## TASK STATEMENT
All of the records must be repeated exactly.

## PROVIDED ENTRIES
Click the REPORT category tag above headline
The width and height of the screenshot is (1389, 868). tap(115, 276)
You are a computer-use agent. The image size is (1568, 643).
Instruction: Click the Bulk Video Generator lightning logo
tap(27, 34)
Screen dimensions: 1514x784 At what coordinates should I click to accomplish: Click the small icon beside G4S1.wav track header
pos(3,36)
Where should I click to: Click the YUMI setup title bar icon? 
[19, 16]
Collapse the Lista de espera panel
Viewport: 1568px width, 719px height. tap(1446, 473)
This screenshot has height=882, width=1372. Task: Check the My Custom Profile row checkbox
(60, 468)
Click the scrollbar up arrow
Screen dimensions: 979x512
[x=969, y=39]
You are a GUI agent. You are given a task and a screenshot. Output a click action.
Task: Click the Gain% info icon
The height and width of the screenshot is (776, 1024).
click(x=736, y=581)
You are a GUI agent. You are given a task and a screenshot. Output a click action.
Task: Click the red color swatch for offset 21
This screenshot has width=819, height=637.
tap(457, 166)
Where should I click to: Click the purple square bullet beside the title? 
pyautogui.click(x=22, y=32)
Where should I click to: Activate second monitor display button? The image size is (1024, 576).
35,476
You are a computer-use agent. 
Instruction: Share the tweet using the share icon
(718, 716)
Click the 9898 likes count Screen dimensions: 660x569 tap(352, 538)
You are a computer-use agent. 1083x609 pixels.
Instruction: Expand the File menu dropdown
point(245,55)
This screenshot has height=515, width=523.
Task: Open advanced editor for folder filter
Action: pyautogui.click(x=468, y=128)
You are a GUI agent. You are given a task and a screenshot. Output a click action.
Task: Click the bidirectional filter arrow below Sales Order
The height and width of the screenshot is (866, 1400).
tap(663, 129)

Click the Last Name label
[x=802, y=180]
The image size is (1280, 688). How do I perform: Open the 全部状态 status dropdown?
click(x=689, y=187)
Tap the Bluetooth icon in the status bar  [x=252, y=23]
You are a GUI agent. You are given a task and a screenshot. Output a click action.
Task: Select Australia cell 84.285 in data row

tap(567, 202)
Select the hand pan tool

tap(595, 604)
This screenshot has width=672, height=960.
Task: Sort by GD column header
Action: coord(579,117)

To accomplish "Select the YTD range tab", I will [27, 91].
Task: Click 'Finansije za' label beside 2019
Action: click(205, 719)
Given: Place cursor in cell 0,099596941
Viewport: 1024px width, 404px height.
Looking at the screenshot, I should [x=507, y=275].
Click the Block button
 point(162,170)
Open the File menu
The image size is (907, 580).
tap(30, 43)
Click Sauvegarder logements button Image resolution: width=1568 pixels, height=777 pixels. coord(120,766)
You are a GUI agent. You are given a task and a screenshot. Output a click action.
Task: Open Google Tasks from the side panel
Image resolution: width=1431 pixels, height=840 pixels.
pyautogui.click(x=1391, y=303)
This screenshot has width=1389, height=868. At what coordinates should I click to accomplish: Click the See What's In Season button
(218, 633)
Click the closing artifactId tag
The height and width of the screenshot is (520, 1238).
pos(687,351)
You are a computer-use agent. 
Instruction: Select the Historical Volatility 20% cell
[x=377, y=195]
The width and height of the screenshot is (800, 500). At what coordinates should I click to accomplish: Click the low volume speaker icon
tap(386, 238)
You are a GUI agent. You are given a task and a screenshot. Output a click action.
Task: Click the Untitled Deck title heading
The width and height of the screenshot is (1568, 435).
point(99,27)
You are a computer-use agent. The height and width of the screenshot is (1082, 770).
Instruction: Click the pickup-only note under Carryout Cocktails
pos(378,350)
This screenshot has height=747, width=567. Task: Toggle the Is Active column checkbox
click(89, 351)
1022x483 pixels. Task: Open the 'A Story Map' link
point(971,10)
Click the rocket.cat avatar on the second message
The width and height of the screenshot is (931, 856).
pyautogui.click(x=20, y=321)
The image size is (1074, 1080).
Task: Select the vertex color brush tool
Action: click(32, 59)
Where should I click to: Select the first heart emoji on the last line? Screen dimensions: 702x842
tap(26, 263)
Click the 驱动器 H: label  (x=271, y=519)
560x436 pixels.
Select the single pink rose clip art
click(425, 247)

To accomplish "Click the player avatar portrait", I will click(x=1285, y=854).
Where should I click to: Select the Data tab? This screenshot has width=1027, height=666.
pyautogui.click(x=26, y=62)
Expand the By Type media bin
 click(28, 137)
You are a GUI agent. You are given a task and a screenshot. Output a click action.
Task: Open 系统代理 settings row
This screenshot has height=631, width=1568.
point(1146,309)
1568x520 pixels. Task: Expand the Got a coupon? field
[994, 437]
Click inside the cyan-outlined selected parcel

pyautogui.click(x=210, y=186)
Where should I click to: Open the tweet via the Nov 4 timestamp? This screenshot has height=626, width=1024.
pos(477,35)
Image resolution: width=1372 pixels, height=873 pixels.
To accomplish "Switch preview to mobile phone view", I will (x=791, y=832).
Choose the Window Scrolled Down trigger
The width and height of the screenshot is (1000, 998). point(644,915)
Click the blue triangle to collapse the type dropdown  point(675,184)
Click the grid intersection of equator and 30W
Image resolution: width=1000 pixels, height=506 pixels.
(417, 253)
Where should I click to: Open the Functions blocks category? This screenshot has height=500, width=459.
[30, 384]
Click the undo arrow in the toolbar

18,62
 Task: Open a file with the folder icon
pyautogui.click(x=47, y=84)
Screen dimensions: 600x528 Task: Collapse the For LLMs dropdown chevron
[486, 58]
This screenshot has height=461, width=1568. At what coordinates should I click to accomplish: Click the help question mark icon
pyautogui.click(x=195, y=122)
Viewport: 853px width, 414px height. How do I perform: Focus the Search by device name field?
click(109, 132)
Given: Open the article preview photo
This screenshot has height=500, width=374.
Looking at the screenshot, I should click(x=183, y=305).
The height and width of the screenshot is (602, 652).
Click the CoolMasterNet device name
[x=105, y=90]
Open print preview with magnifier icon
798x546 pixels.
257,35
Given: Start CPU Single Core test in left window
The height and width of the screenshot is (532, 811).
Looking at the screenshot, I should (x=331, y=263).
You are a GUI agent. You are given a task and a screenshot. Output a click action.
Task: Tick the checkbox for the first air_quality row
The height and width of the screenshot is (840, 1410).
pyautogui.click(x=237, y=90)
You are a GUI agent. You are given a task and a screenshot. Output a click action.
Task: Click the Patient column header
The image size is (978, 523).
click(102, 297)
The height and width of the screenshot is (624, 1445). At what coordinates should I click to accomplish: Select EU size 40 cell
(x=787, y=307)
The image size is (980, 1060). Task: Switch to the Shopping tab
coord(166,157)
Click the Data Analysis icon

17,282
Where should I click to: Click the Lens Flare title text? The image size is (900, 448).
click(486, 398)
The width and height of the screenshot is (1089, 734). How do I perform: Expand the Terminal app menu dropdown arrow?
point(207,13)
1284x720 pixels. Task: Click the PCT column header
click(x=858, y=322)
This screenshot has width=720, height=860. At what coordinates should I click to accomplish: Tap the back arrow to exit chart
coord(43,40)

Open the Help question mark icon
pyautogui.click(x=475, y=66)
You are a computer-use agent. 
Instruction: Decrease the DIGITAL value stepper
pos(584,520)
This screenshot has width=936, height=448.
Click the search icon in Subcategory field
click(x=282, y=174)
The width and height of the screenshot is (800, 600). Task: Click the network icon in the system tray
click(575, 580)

## THE COMPLETED TASK
Click the REPORT category tag above headline
The width and height of the screenshot is (1389, 868). tap(115, 276)
You are a computer-use agent. The image size is (1568, 643).
Instruction: Click the Bulk Video Generator lightning logo
tap(27, 34)
Screen dimensions: 1514x784 At what coordinates should I click to accomplish: Click the small icon beside G4S1.wav track header
pos(3,36)
Where should I click to: Click the YUMI setup title bar icon? 
[19, 16]
Collapse the Lista de espera panel
Viewport: 1568px width, 719px height. tap(1446, 473)
This screenshot has height=882, width=1372. Task: Check the My Custom Profile row checkbox
(60, 468)
Click the scrollbar up arrow
Screen dimensions: 979x512
[x=969, y=39]
You are a GUI agent. You are given a task and a screenshot. Output a click action.
Task: Click the Gain% info icon
The height and width of the screenshot is (776, 1024).
click(x=736, y=581)
You are a GUI agent. You are given a task and a screenshot. Output a click action.
Task: Click the red color swatch for offset 21
This screenshot has width=819, height=637.
tap(457, 166)
Where should I click to: Click the purple square bullet beside the title? 
pyautogui.click(x=22, y=32)
Where should I click to: Activate second monitor display button? The image size is (1024, 576).
35,476
You are a computer-use agent. 
Instruction: Share the tweet using the share icon
(718, 716)
Click the 9898 likes count Screen dimensions: 660x569 tap(352, 538)
You are a computer-use agent. 1083x609 pixels.
Instruction: Expand the File menu dropdown
point(245,55)
This screenshot has height=515, width=523.
Task: Open advanced editor for folder filter
Action: pyautogui.click(x=468, y=128)
You are a GUI agent. You are given a task and a screenshot. Output a click action.
Task: Click the bidirectional filter arrow below Sales Order
The height and width of the screenshot is (866, 1400).
tap(663, 129)

Click the Last Name label
[x=802, y=180]
The image size is (1280, 688). How do I perform: Open the 全部状态 status dropdown?
click(x=689, y=187)
Tap the Bluetooth icon in the status bar  [x=252, y=23]
You are a GUI agent. You are given a task and a screenshot. Output a click action.
Task: Select Australia cell 84.285 in data row

tap(567, 202)
Select the hand pan tool

tap(595, 604)
This screenshot has width=672, height=960.
Task: Sort by GD column header
Action: coord(579,117)

To accomplish "Select the YTD range tab", I will [27, 91].
Task: Click 'Finansije za' label beside 2019
Action: click(205, 719)
Given: Place cursor in cell 0,099596941
Viewport: 1024px width, 404px height.
Looking at the screenshot, I should [x=507, y=275].
Click the Block button
 point(162,170)
Open the File menu
The image size is (907, 580).
tap(30, 43)
Click Sauvegarder logements button Image resolution: width=1568 pixels, height=777 pixels. coord(120,766)
You are a GUI agent. You are given a task and a screenshot. Output a click action.
Task: Open Google Tasks from the side panel
Image resolution: width=1431 pixels, height=840 pixels.
pyautogui.click(x=1391, y=303)
This screenshot has width=1389, height=868. At what coordinates should I click to accomplish: Click the See What's In Season button
(218, 633)
Click the closing artifactId tag
The height and width of the screenshot is (520, 1238).
pos(687,351)
You are a computer-use agent. 
Instruction: Select the Historical Volatility 20% cell
[x=377, y=195]
The width and height of the screenshot is (800, 500). At what coordinates should I click to accomplish: Click the low volume speaker icon
tap(386, 238)
You are a GUI agent. You are given a task and a screenshot. Output a click action.
Task: Click the Untitled Deck title heading
The width and height of the screenshot is (1568, 435).
point(99,27)
You are a computer-use agent. The height and width of the screenshot is (1082, 770).
Instruction: Click the pickup-only note under Carryout Cocktails
pos(378,350)
This screenshot has height=747, width=567. Task: Toggle the Is Active column checkbox
click(89, 351)
1022x483 pixels. Task: Open the 'A Story Map' link
point(971,10)
Click the rocket.cat avatar on the second message
The width and height of the screenshot is (931, 856).
pyautogui.click(x=20, y=321)
The image size is (1074, 1080).
Task: Select the vertex color brush tool
Action: click(32, 59)
Where should I click to: Select the first heart emoji on the last line? Screen dimensions: 702x842
tap(26, 263)
Click the 驱动器 H: label  (x=271, y=519)
560x436 pixels.
Select the single pink rose clip art
click(425, 247)

To accomplish "Click the player avatar portrait", I will click(x=1285, y=854).
Where should I click to: Select the Data tab? This screenshot has width=1027, height=666.
pyautogui.click(x=26, y=62)
Expand the By Type media bin
 click(28, 137)
You are a GUI agent. You are given a task and a screenshot. Output a click action.
Task: Open 系统代理 settings row
This screenshot has height=631, width=1568.
point(1146,309)
1568x520 pixels. Task: Expand the Got a coupon? field
[994, 437]
Click inside the cyan-outlined selected parcel

pyautogui.click(x=210, y=186)
Where should I click to: Open the tweet via the Nov 4 timestamp? This screenshot has height=626, width=1024.
pos(477,35)
Image resolution: width=1372 pixels, height=873 pixels.
To accomplish "Switch preview to mobile phone view", I will (x=791, y=832).
Choose the Window Scrolled Down trigger
The width and height of the screenshot is (1000, 998). point(644,915)
Click the blue triangle to collapse the type dropdown  point(675,184)
Click the grid intersection of equator and 30W
Image resolution: width=1000 pixels, height=506 pixels.
(417, 253)
Where should I click to: Open the Functions blocks category? This screenshot has height=500, width=459.
[30, 384]
Click the undo arrow in the toolbar

18,62
 Task: Open a file with the folder icon
pyautogui.click(x=47, y=84)
Screen dimensions: 600x528 Task: Collapse the For LLMs dropdown chevron
[486, 58]
This screenshot has height=461, width=1568. At what coordinates should I click to accomplish: Click the help question mark icon
pyautogui.click(x=195, y=122)
Viewport: 853px width, 414px height. How do I perform: Focus the Search by device name field?
click(109, 132)
Given: Open the article preview photo
This screenshot has height=500, width=374.
Looking at the screenshot, I should click(x=183, y=305).
The height and width of the screenshot is (602, 652).
Click the CoolMasterNet device name
[x=105, y=90]
Open print preview with magnifier icon
798x546 pixels.
257,35
Given: Start CPU Single Core test in left window
The height and width of the screenshot is (532, 811).
Looking at the screenshot, I should (x=331, y=263).
You are a GUI agent. You are given a task and a screenshot. Output a click action.
Task: Tick the checkbox for the first air_quality row
The height and width of the screenshot is (840, 1410).
pyautogui.click(x=237, y=90)
You are a GUI agent. You are given a task and a screenshot. Output a click action.
Task: Click the Patient column header
The image size is (978, 523).
click(102, 297)
The height and width of the screenshot is (624, 1445). At what coordinates should I click to accomplish: Select EU size 40 cell
(x=787, y=307)
The image size is (980, 1060). Task: Switch to the Shopping tab
coord(166,157)
Click the Data Analysis icon

17,282
Where should I click to: Click the Lens Flare title text? The image size is (900, 448).
click(486, 398)
The width and height of the screenshot is (1089, 734). How do I perform: Expand the Terminal app menu dropdown arrow?
point(207,13)
1284x720 pixels. Task: Click the PCT column header
click(x=858, y=322)
This screenshot has width=720, height=860. At what coordinates should I click to accomplish: Tap the back arrow to exit chart
coord(43,40)

Open the Help question mark icon
pyautogui.click(x=475, y=66)
You are a computer-use agent. 
Instruction: Decrease the DIGITAL value stepper
pos(584,520)
This screenshot has width=936, height=448.
Click the search icon in Subcategory field
click(x=282, y=174)
The width and height of the screenshot is (800, 600). Task: Click the network icon in the system tray
click(575, 580)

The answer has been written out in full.